House Freedom Caucus’ Mick Mulvaney has also called for expanding immigration levels beyond all known historical markers. As Mulvaney writes on his website calling for increased visa dispensations: “The simple truth is our immigration system is broken… it’s too difficult to enter America the right way.” Mulvaney has also publically demeaned his conservative constituents and colleagues, such as influential Iowa Congressman Steve King, for opposing Paul Ryan and Marco Rubio’s agenda of mass amnesty—suggesting that such views are “absurd” and “stupid”. “We need to stop celebrating the absurd in our party and stop rewarding the outrageous and the stupid,” Mulvaney said in 2013.
Similarly, South Carolina Senator Lindsey Graham was a member of the Rubio’s Gang of Eight along with John McCain, Dick Durbin, and Chuck Schumer. Graham recently endorsed Rubio’s mentor, Jeb Bush, for president. Interestingly, Bush told Breitbart News that Rubio’s views on immigration are more leftist than his own: “I put forth, in my book Immigration Wars, a different plan that had a path to legalized status, not a path to citizenship,” as Sen. Rubio’s bill did.
Ironically, the immigration agenda of Rubio, Haley, Mulvaney, Gowdy, and Graham will have the ultimate result of permanently and irreversibly disenfranchising South Carolinian voters and negating any electoral impact of the state. It would also swamp out the cultural influence of South Carolinians, as they are greatly outnumbered by migrants and their descendants from countries like Yemen and Bangladesh with vastly different cultures and traditions.

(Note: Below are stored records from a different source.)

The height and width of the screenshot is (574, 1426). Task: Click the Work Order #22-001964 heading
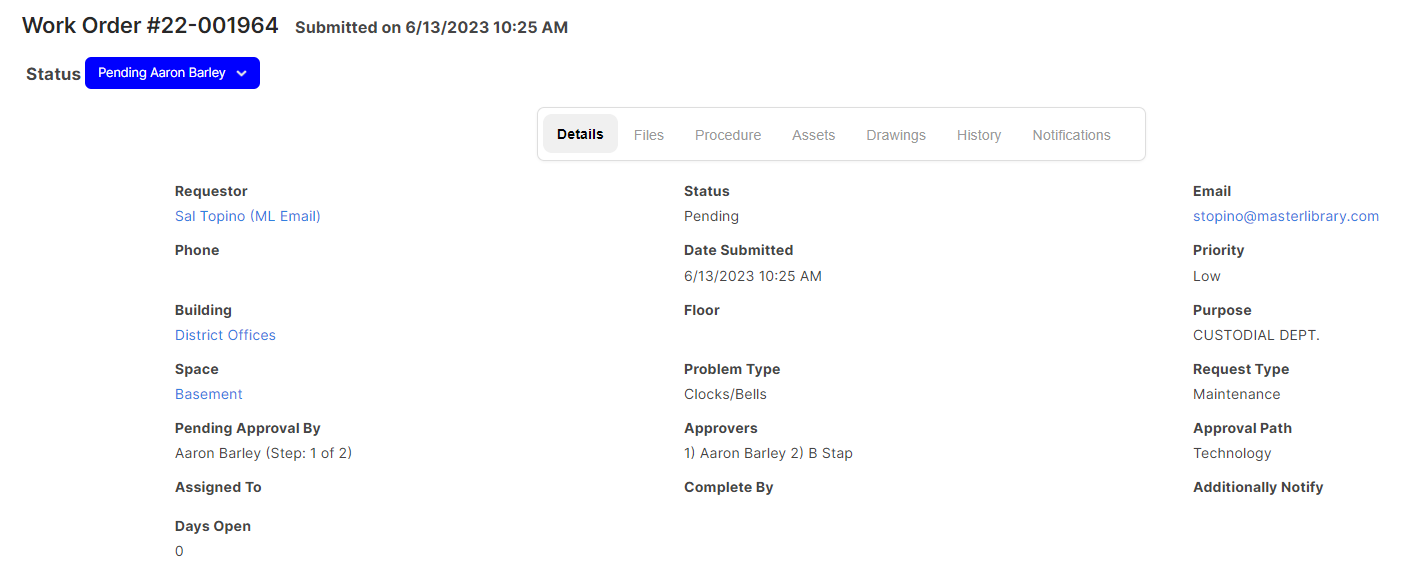[150, 26]
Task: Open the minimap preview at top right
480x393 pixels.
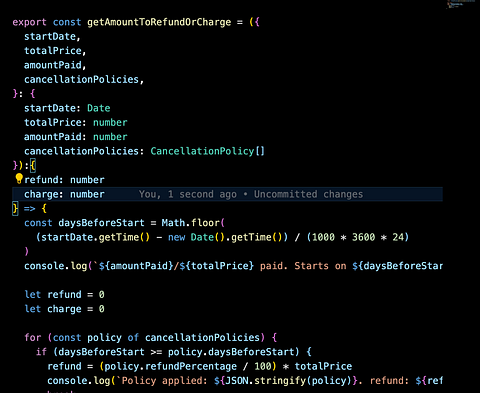Action: click(x=462, y=4)
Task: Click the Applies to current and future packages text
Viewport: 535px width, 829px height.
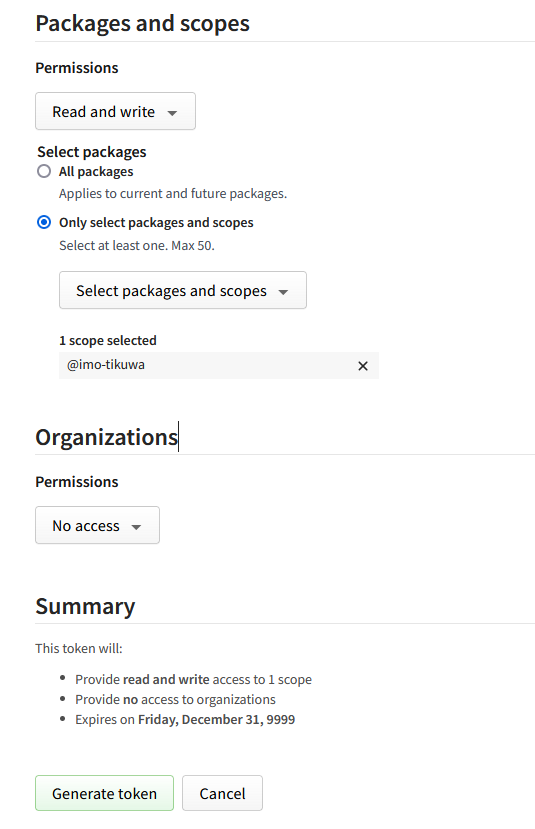Action: tap(173, 194)
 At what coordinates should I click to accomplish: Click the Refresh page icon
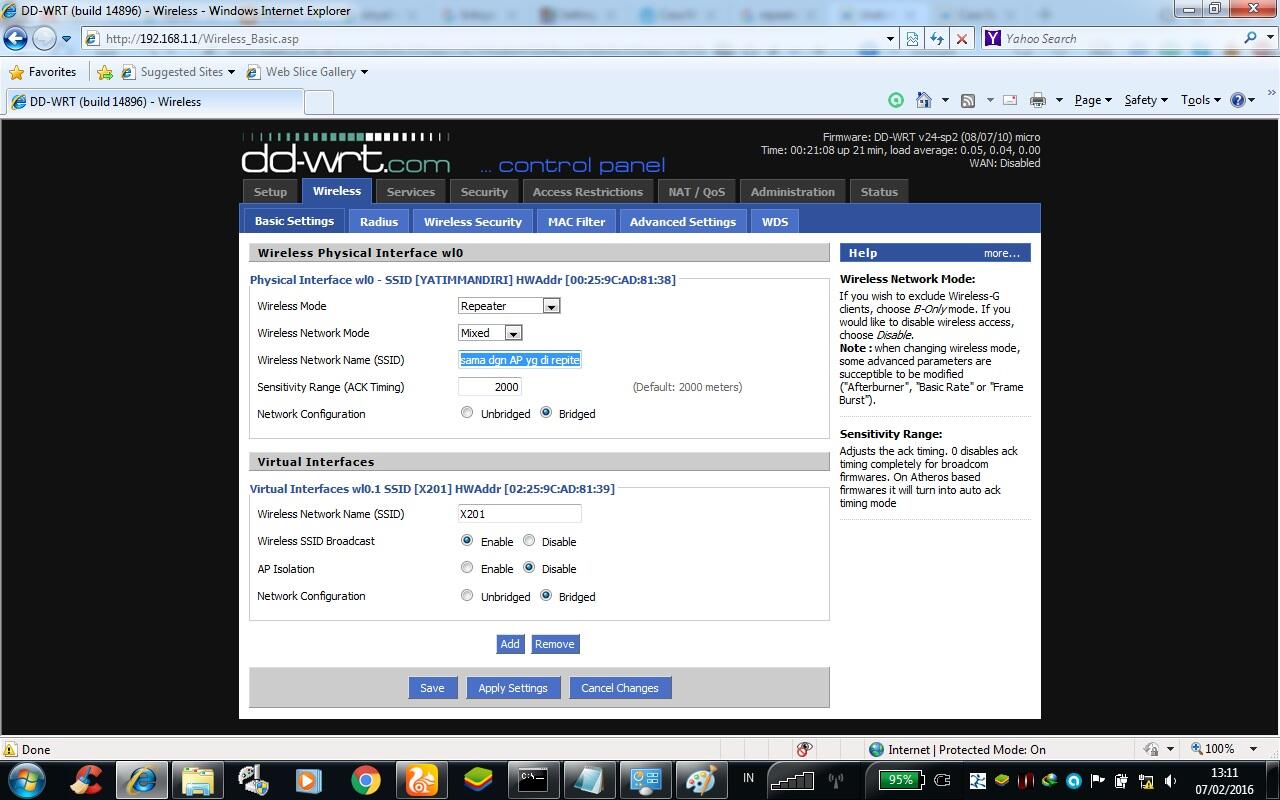click(x=937, y=39)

As Sens. Jeff Sessions and Dave Brat explained in a recent “Dear Colleague” letter hand-delivered to every GOP Congressional office, Rubio’s Gang of Eight immigration bill “would have tripled green card issuances over the next ten years—a population of new permanent residents almost seven times larger than the population of South Carolina.”
The lawmakers point out that expanding immigration, a position championed by Rubio and these South Carolinian lawmakers, goes against the desires of the overwhelming majority of the GOP electorate:
Ninety-two percent of GOP voters oppose this immigration growth, Pew reports. A microscopic 7 percent of GOP voters say they’d like to see more immigration. And yet party elites continue pushing for more—with no recognition of, let alone concern for, its impact on workers… How can it be possible that the demands of 92 percent of our electorate are not merely ignored, but sabotaged?